Fraternities are supposed to be grounds of brotherhood and support, but after numerous hazing incidents, including the recent case of Guillo Cesar Servando, a De La Salle University-College of St. Benilde student killed in fraternity initiation rites, these ‘comradeship’ grounds are gradually becoming deadly entities.

Initiation rites are traditional ceremonies established by most fraternities in accepting new members. In the early years, initiation rites are even deadlier and were in a massive scale, because of a form of initiation called hazing. Several fraternities are selectively picking only those who could pass and survive their physical, violent tests. Deaths and injuries caused by hazing are only slightly minimized because of the established laws opposing the practice of hazing. However, despite of the laws, violence in fraternities is still ongoing.
The Philippines itself has a law called RA 8049 or Anti-Hazing Law which penalizes offender ranging from life imprisonment to a minimum of four years in prison depending on the participation.However, many local fraternities still practice this atrocious form of initiation. This should be an outright indication that the penalties constituted by our Anti-Hazing law are not grave enough to frighten offenders.

As opposed to its name, RA 8049 Anti Hazing Law actually allows hazing activities under certain conditions, such as having the presence of two school representatives during the initiation, or having a written notice to school authorities a week before it is to be held. The mere idea of it is genuinely ridiculous. There is a great difference between hazing and initiation rite. Hazing is entirely dehumanizing, because it violates our right to be safe, and it inflicts direct physical injury or harm. An ‘initiation rite’ covers a much broader scope. Fraternities could choose or create a variety of ways to perform an initiation rite, and it does not generally need to be physically or psychologically harmful.Hazing is a form of initiation rite. Even under certain conditions, it is still generally wrong to allow hazing, and the Anti-Hazing Law ironically permits it to happen.
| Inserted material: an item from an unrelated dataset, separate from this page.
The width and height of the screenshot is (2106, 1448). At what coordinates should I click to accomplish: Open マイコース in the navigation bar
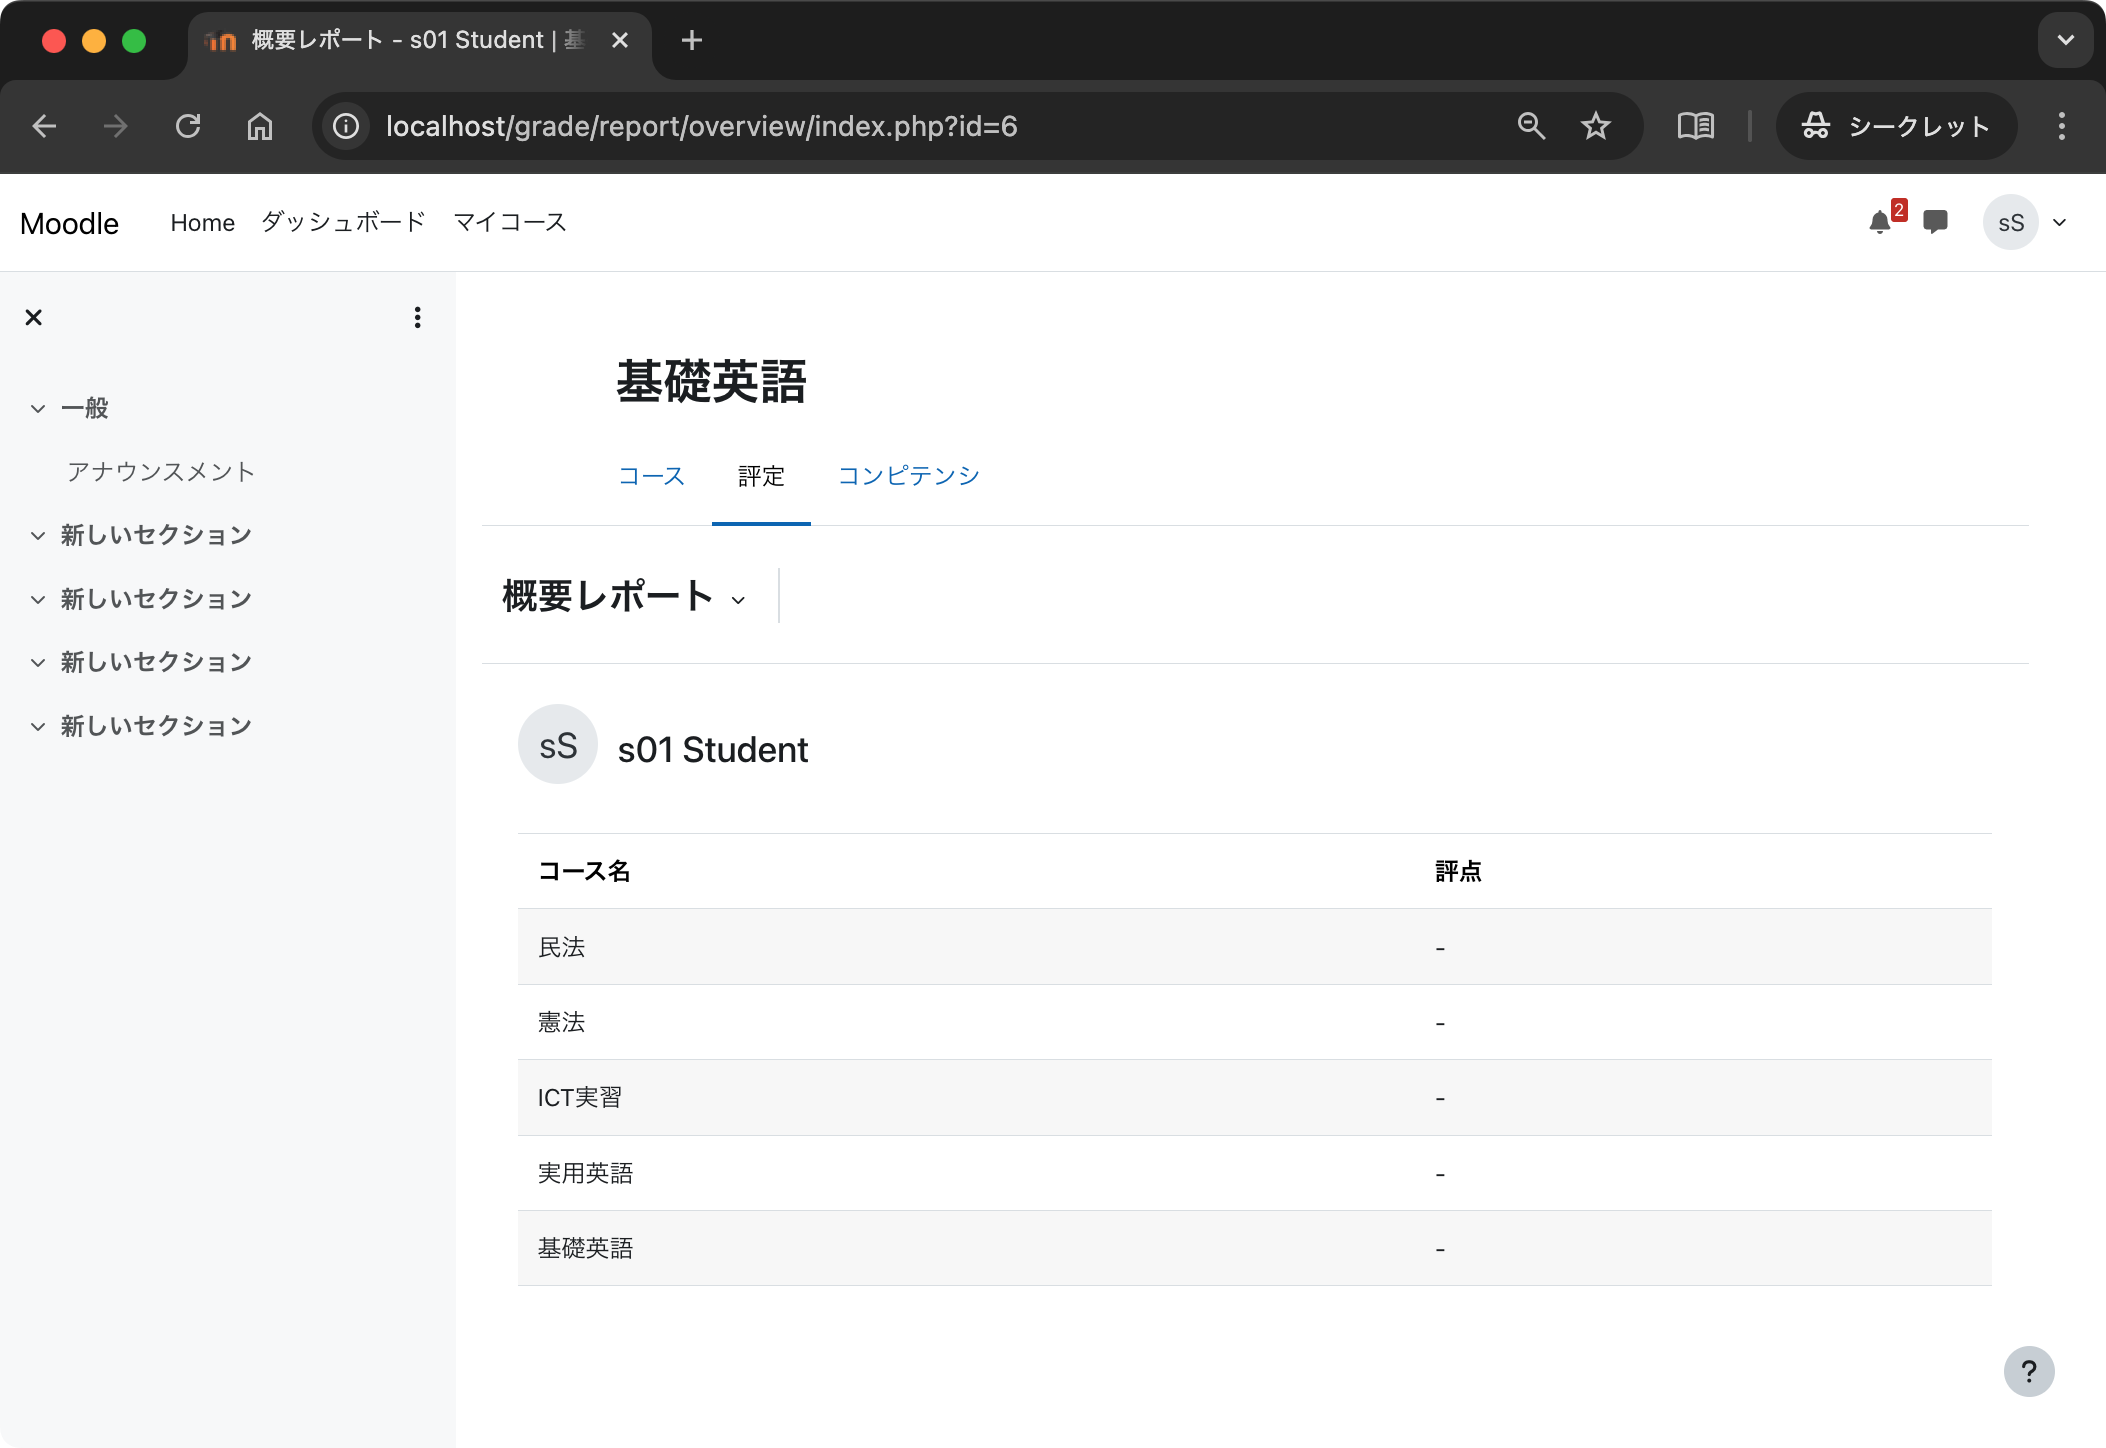(x=510, y=222)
The Anti-Hazing Law should be broader, and penalties imposed upon offenders should be of massive gravity.Laws become insignificant if not established properly. There are too many holes in this law, and offenders could easily crawl into it, even escape from it.

The government could not just ban fraternities because it will violate the right of association. Instead, they should completely ban hazing. And if they ban, they have to make sure that it is quick, wide-ranging, less flimsy and effective. Hazing is depraved, and this practice should really be immediately stopped.